= Dave Roberts (American actor) =

Dave Roberts is an actor and writer who appeared in American Cannibal.
Roberts began his career in entertainment in his home town of New York City. He landed his first jobs at stage productions off-Broadway while studying acting at Tisch School of the Arts at New York University.

Roberts worked with Philip McMann and the Leadfoot Theatre, which led to voice-over roles for local radio spots and clients such as New York Sports Clubs, Playbill.com, Macklowe Properties and KBC Media. This, in turn, led to commercial work and regional theatre. After signing with a talent agency, Dave was cast as a recurring voice-over on the anime hit The Elan.

While performing in Henry V in Toronto the summer of 1999, Roberts auditioned for an avant-garde local TV production called MasterStroke and was cast as its lead. The comic soap opera aired for only a short time on Ontario's Star Ray TV but gained acclaim for its star and its young director, Gil Ripley. The two like-minded artists became quick friends and began a writing partnership that led to their co-founding KanDu Productions the following year (2000). They also undertook editorship of The Festival Rag, a monthly online newsletter devoted to the independent film world and published by the entertainment portal Kemek.

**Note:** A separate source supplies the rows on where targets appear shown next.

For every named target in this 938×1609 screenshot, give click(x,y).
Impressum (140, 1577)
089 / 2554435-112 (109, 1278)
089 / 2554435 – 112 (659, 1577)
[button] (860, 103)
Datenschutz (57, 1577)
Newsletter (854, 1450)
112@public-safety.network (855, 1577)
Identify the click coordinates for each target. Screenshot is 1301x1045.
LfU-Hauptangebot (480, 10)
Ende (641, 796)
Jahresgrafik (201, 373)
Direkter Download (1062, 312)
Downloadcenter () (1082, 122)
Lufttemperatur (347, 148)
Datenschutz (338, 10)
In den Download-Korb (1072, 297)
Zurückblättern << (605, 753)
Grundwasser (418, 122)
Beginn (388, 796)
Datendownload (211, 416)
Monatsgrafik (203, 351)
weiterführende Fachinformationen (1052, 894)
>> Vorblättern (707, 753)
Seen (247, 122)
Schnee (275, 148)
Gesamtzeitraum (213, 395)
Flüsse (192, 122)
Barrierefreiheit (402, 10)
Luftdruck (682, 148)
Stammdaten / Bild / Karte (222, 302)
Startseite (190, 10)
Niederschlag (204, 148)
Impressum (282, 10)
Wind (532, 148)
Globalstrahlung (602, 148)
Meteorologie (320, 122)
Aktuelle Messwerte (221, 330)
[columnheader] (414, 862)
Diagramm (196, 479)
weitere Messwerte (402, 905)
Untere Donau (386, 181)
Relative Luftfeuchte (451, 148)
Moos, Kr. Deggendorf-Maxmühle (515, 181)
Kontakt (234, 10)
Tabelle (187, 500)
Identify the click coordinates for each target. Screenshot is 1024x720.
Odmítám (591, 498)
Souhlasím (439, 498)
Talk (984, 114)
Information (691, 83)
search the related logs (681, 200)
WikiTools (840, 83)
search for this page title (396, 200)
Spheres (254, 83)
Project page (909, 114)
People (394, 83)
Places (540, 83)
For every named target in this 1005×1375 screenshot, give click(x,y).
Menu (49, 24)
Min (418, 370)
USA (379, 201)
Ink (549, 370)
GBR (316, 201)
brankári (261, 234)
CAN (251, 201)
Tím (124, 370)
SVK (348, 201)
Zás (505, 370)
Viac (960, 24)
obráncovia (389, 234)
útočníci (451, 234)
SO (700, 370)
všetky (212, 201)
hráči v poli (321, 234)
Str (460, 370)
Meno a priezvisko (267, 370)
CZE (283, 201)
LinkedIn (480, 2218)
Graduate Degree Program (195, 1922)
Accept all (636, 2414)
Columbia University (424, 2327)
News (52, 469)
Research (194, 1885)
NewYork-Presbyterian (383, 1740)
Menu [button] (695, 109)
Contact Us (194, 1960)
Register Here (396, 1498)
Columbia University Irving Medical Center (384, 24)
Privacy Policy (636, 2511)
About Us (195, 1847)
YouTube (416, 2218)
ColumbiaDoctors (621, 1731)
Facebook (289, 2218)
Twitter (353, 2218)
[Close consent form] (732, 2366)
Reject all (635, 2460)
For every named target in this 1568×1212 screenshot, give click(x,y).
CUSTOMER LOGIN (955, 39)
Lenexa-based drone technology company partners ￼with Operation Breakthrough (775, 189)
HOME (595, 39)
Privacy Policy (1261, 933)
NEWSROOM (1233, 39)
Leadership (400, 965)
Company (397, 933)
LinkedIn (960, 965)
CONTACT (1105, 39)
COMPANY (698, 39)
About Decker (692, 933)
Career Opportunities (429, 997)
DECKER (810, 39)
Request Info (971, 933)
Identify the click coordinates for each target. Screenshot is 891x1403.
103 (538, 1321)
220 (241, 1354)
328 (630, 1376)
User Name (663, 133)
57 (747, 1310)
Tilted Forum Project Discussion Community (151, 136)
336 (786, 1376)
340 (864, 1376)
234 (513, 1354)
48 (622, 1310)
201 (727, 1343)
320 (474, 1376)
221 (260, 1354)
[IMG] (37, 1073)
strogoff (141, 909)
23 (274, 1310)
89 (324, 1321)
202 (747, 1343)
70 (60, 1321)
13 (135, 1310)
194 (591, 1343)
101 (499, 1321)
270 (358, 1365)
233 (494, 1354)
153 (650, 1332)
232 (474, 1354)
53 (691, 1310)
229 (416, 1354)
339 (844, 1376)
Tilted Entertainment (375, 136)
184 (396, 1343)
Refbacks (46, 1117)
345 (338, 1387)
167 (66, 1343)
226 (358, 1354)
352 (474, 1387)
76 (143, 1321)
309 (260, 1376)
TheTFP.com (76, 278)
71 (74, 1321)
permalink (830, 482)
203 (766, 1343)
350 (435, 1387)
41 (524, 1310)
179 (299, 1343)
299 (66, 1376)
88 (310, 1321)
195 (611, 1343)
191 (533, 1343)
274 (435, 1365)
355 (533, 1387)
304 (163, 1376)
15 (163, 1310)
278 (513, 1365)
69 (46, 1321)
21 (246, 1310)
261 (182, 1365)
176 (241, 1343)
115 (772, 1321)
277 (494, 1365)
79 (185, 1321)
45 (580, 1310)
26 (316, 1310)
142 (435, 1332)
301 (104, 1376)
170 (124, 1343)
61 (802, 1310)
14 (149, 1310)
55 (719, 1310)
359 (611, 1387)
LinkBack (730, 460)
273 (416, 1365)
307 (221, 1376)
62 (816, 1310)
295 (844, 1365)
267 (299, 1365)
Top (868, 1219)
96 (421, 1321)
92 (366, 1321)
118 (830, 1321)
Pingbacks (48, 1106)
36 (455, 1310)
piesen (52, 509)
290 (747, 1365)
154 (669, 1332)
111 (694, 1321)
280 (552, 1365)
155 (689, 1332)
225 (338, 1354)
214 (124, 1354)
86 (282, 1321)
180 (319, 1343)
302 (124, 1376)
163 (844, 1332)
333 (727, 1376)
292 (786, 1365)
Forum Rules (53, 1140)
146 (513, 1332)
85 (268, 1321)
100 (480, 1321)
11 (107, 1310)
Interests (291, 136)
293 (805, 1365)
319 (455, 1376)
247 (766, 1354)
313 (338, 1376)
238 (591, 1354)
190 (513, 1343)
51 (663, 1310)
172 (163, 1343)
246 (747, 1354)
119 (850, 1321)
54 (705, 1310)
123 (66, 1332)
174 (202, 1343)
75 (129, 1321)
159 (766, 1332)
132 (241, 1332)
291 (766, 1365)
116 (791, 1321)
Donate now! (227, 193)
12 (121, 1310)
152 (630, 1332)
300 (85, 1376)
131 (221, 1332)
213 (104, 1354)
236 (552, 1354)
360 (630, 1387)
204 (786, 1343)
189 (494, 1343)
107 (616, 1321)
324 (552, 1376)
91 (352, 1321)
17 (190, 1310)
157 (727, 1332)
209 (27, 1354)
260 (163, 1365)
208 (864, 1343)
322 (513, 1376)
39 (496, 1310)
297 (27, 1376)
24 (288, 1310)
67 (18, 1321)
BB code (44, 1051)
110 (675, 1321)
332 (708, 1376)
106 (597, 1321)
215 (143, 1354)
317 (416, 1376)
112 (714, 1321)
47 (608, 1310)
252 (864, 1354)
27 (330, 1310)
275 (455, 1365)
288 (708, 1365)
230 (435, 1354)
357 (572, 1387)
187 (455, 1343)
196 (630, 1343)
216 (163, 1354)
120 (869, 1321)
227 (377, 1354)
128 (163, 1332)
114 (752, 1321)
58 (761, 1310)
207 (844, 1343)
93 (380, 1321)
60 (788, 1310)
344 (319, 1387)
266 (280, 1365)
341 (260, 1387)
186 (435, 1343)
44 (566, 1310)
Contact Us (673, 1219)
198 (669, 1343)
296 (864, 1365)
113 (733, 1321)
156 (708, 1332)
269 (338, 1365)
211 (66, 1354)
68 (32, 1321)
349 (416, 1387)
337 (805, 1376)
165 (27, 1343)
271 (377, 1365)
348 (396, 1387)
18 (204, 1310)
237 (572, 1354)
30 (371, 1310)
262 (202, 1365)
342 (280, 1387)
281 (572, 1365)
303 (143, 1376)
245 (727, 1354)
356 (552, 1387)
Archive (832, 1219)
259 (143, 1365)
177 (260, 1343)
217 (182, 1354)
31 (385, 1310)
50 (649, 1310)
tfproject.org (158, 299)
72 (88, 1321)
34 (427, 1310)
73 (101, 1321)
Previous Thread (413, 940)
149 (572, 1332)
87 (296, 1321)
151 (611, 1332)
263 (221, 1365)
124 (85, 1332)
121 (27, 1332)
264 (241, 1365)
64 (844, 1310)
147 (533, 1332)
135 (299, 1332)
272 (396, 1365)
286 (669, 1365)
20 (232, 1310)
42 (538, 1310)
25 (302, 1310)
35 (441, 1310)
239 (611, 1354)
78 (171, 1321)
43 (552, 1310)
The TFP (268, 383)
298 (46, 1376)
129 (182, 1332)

KanDu's TV comedy projects have ranged from sitcoms to full-length screenplays, as well as reality-based TV programming. In 2001, Roberts and Ripley wrote Homewrocker, a rock-n-roll sitcom that made the rounds of domestic cable before finding a home on Japan's NHK. In 2004, they wrote and shot the pilot for Psychotic Episodes, an experimental comedy series now in review by a major network.

Roberts lives in Manhattan with his wife and two daughters.